__Data for this exercise__
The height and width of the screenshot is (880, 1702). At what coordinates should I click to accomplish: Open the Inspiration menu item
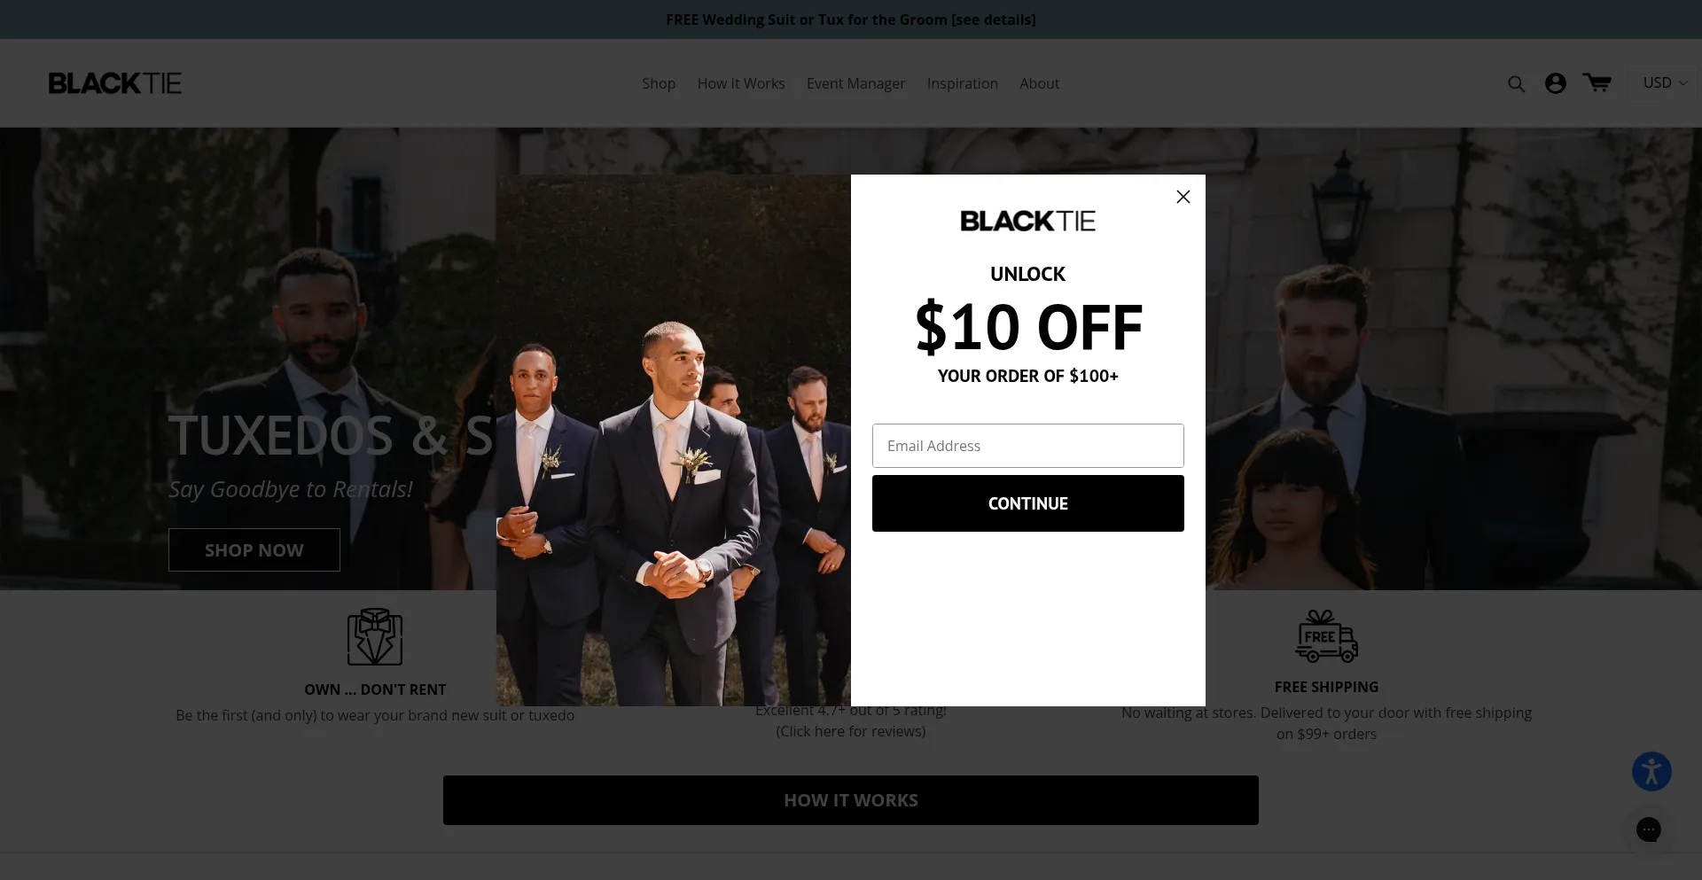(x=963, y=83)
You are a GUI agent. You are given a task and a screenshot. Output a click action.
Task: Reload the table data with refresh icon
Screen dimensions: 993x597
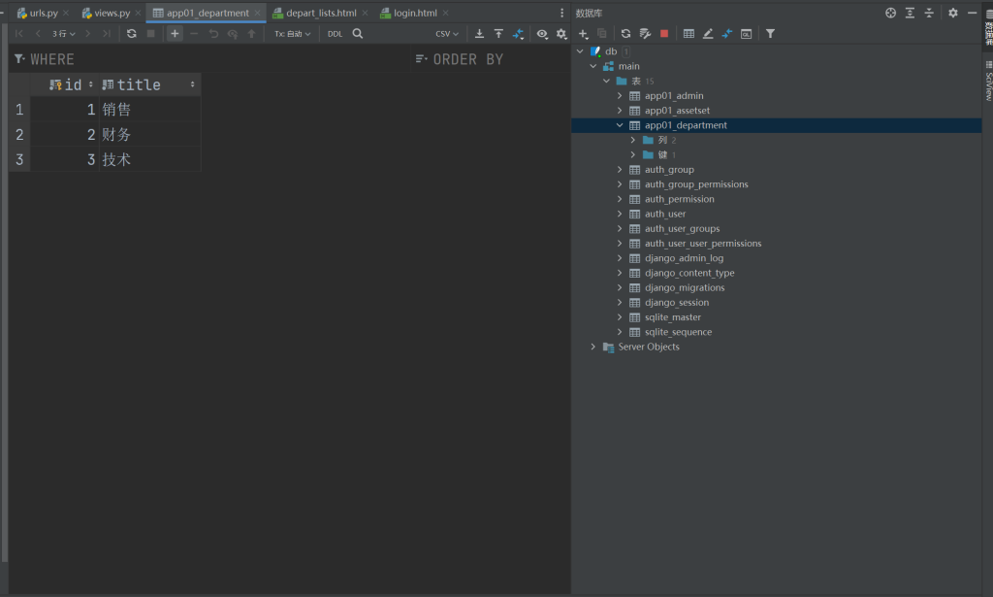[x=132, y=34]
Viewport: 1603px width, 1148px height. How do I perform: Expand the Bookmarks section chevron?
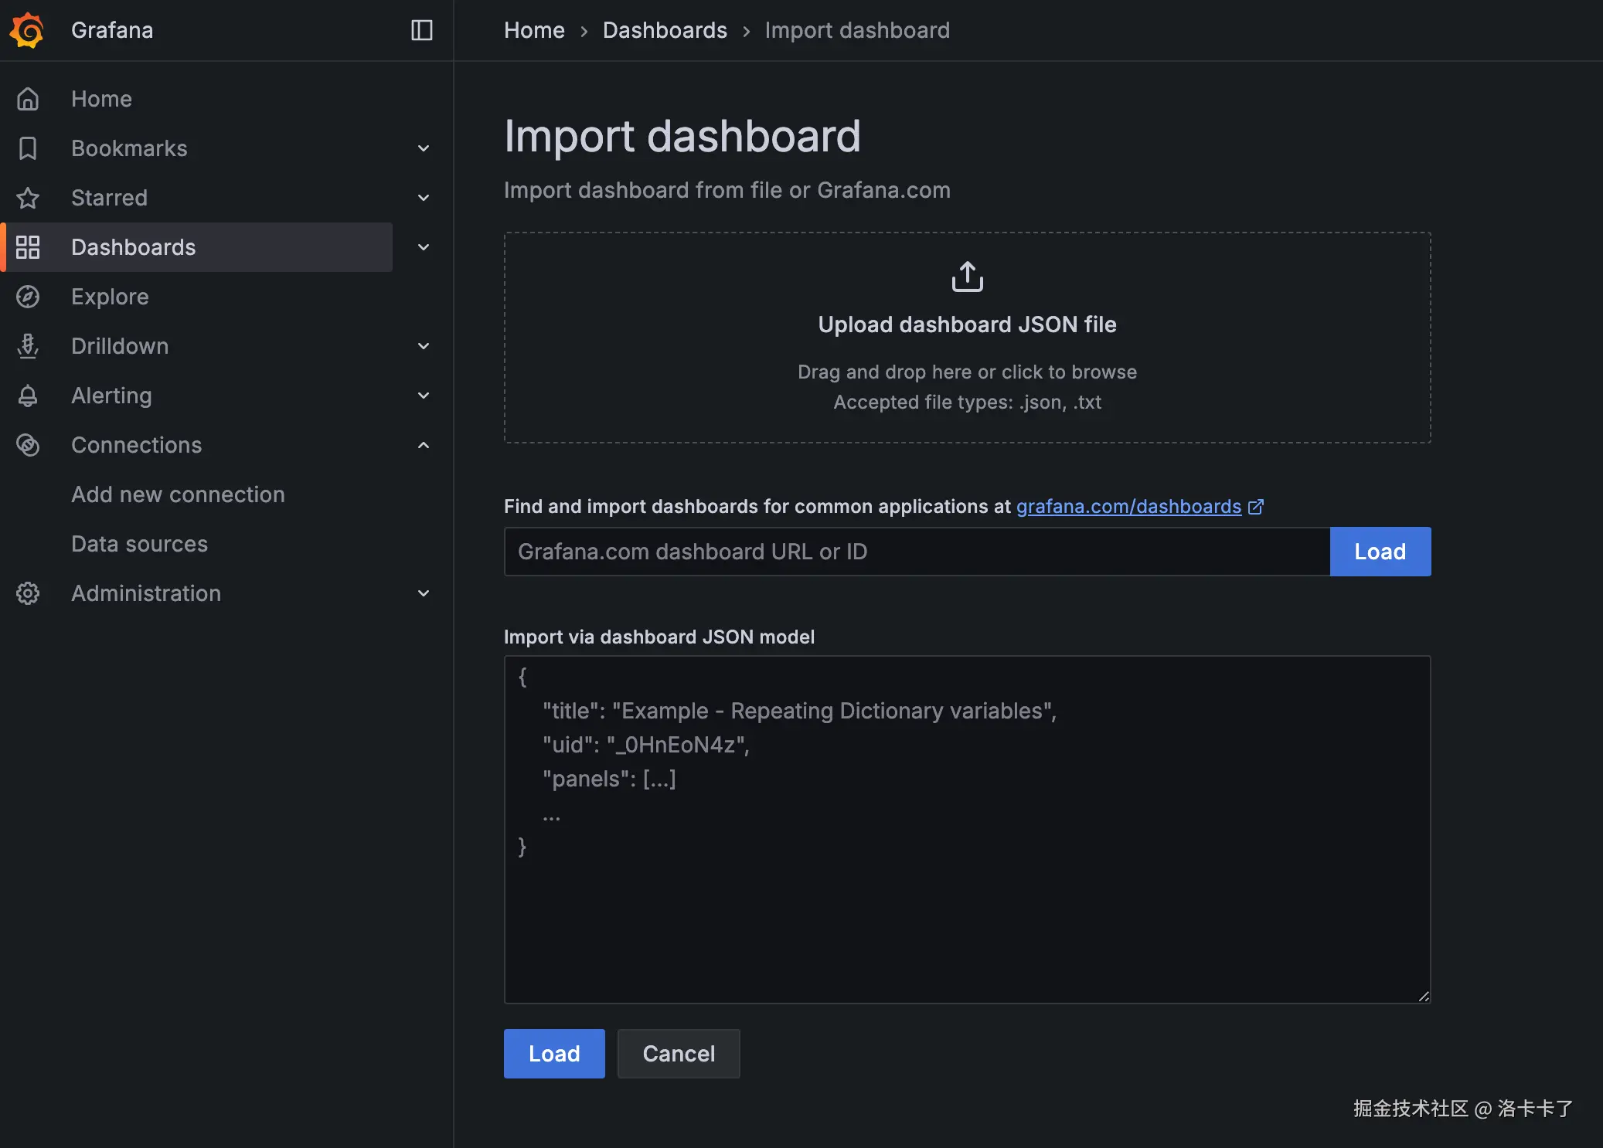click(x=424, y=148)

---

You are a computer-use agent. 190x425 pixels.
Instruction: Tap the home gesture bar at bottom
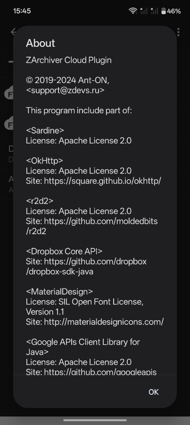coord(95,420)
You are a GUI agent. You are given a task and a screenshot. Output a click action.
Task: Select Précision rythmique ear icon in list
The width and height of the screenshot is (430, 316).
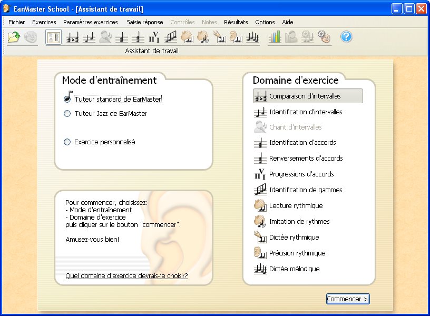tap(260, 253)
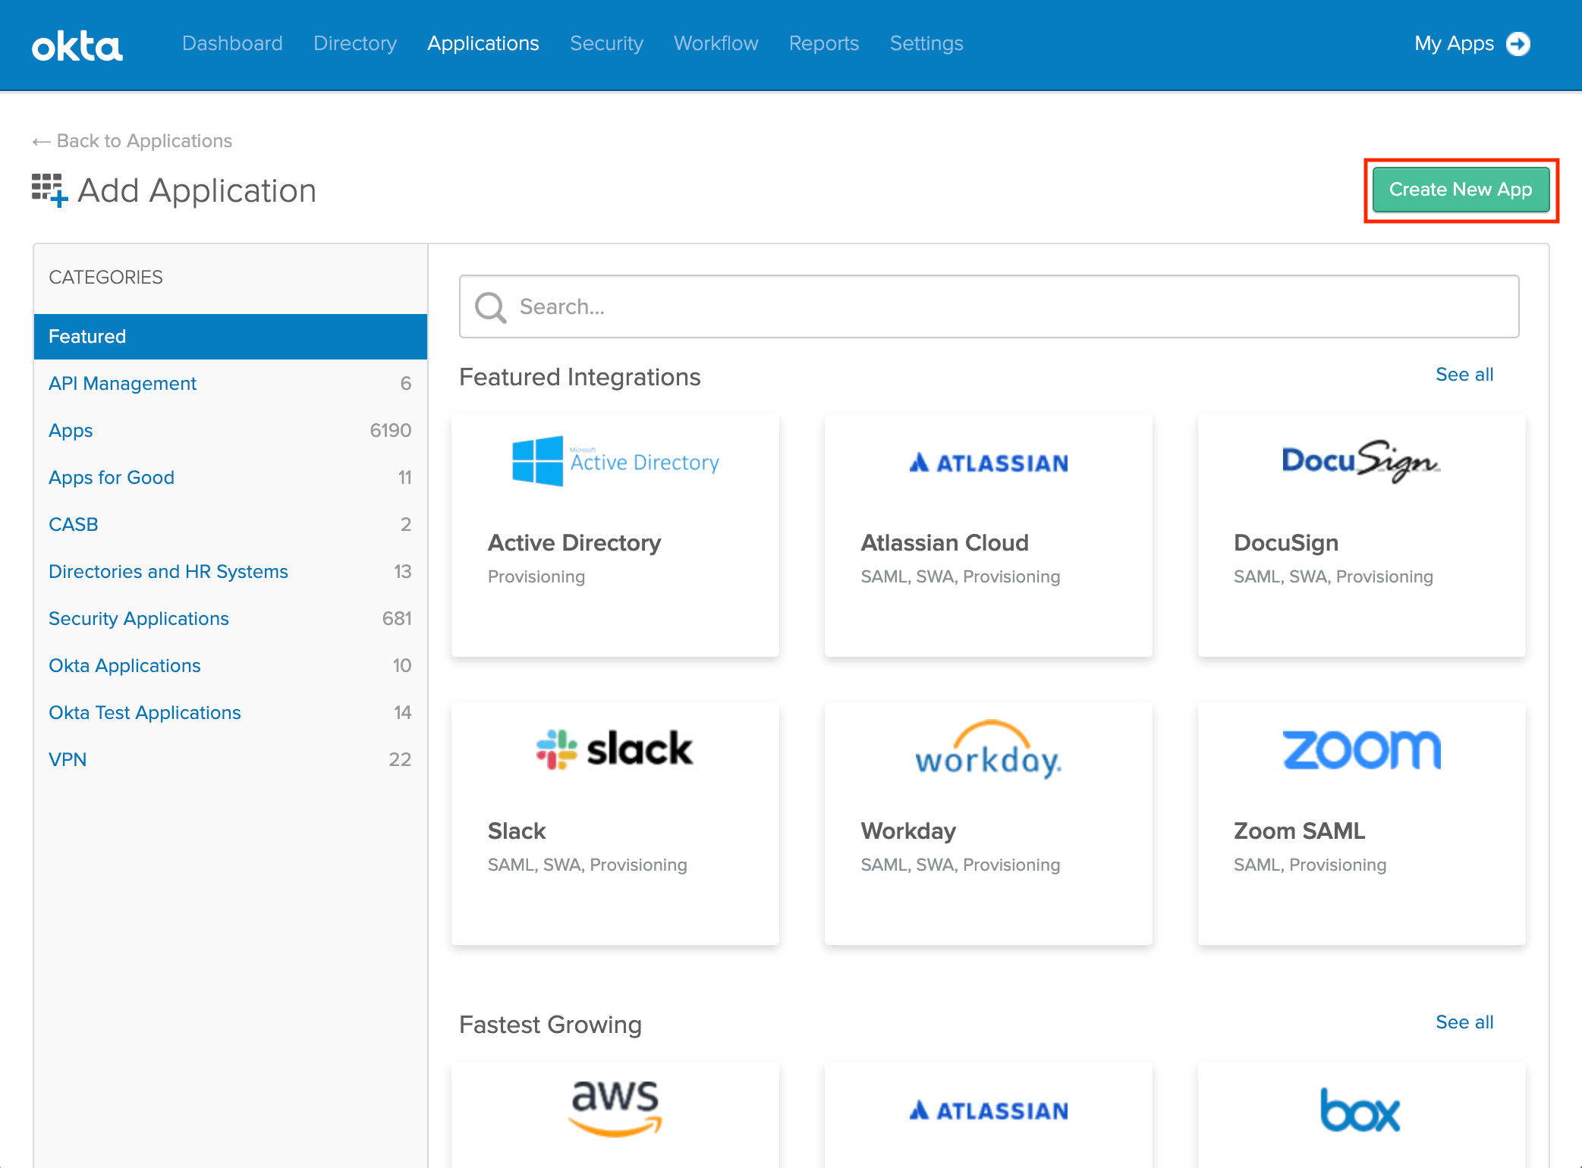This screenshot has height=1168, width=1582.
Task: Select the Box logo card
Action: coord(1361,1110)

--

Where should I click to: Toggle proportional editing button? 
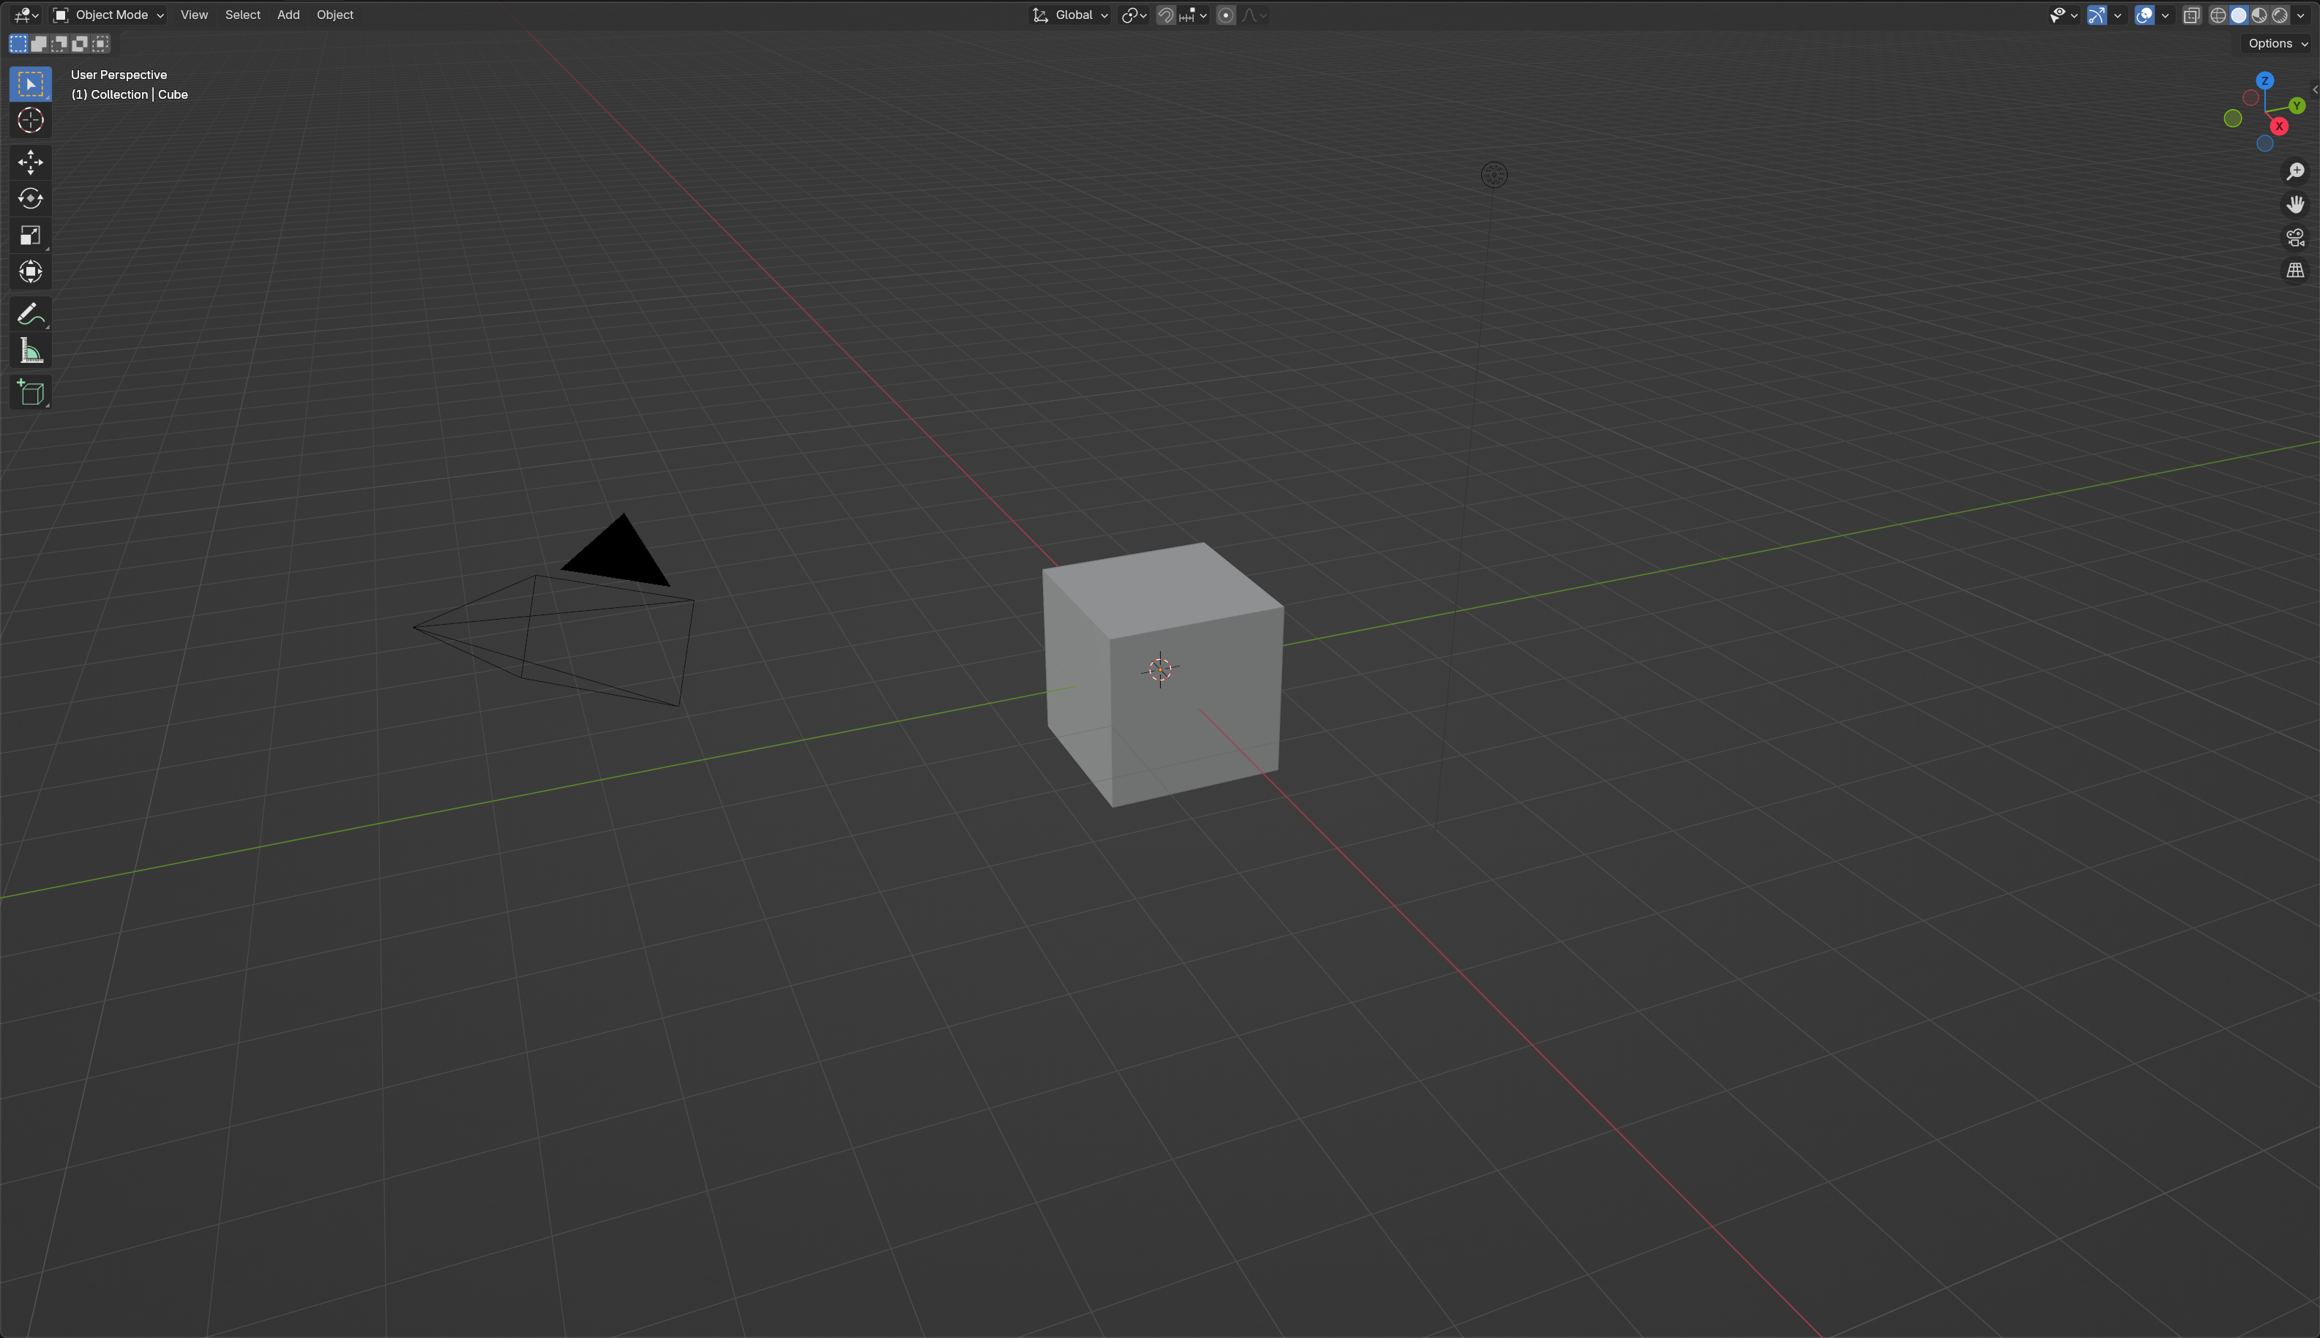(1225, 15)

__Directions for this task__
Please rewrite the data starting with the line containing "Viewport: 1603px width, 1148px" and going on through the line containing "click(x=424, y=148)", changing "Bookmarks" to "Favorites" and keeping all else the same. Leave the pictures out.

__Output below__
Viewport: 1603px width, 1148px height. How do I perform: Expand the Favorites section chevron?
click(x=424, y=148)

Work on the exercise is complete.